_Exercise details_: Leave out all pictures while you copy the lines exactly from the one with "You are a computer-use" through the last line of the listing.

====== Recorded information

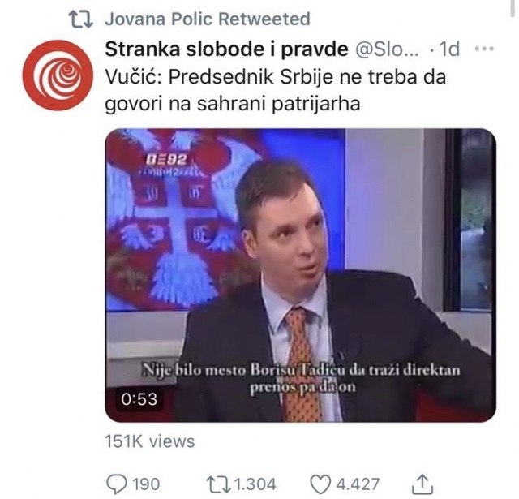Click the page scrollbar at right edge
519x499 pixels.
coord(513,8)
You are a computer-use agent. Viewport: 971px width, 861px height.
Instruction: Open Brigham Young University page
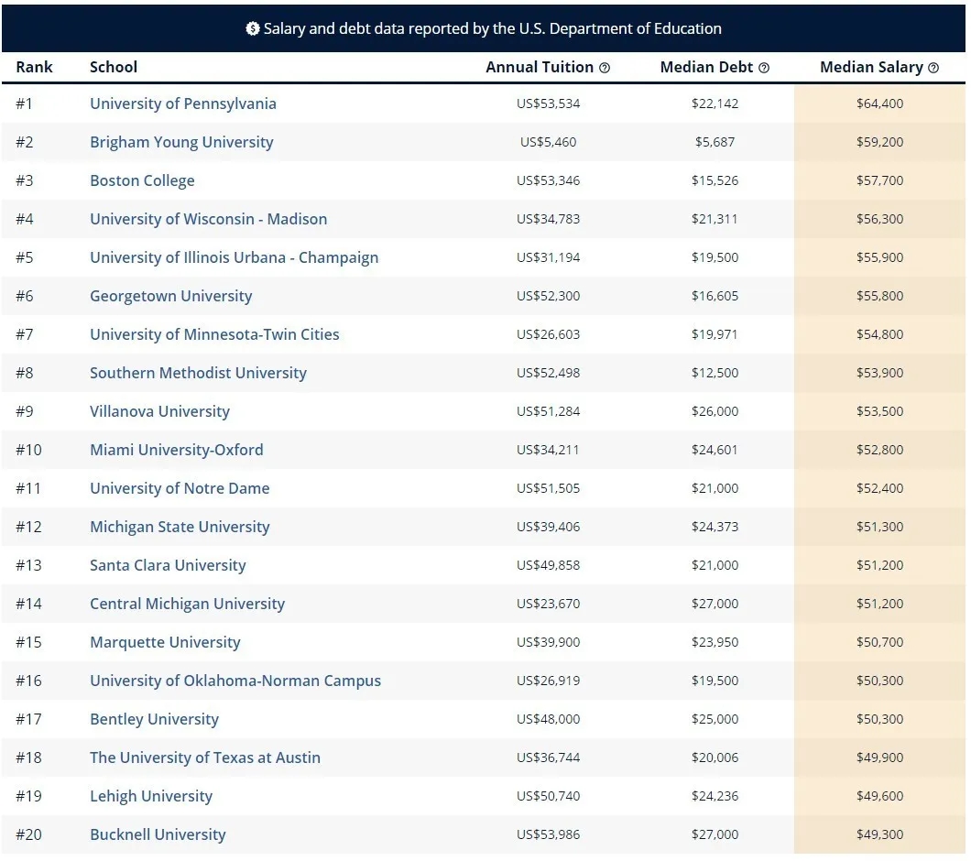click(181, 142)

============

_Answer box_:
You are a computer-use agent. Viewport: 971px width, 861px height.
Instruction: Open Brigham Young University page
click(181, 142)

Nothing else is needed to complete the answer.